_Stated goal_
Copy the following items exactly, everything from the line containing "This screenshot has height=1080, width=1920." down to the line containing "coord(465,50)", including both of those lines.

_Dataset entries_
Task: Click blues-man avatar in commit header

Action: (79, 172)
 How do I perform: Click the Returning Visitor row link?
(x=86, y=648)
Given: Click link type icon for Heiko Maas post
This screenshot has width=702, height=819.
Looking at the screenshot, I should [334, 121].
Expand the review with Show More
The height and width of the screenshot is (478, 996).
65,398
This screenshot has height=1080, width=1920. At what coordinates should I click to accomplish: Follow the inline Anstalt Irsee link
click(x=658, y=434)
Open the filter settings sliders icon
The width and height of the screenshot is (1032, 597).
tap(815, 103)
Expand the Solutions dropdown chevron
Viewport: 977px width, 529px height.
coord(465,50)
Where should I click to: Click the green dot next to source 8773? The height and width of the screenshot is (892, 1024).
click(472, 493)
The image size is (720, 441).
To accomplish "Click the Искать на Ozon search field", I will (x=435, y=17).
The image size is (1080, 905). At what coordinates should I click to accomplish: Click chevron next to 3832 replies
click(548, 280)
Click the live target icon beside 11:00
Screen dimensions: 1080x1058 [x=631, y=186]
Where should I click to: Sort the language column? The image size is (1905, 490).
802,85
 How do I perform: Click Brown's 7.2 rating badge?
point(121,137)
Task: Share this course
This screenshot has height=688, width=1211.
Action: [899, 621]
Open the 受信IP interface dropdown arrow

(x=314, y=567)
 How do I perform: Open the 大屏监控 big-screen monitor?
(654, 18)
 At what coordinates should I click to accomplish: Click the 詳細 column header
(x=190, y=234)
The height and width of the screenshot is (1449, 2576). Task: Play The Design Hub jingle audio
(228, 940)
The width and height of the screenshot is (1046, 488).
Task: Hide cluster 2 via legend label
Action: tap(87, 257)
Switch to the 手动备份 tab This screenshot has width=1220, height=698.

_Correct result_
This screenshot has height=1080, width=1920. At what coordinates should I click to accomplish: Follow the inline Anstalt Irsee link
click(x=658, y=434)
Open the filter settings sliders icon
The width and height of the screenshot is (1032, 597).
tap(815, 103)
Expand the Solutions dropdown chevron
Viewport: 977px width, 529px height.
coord(465,50)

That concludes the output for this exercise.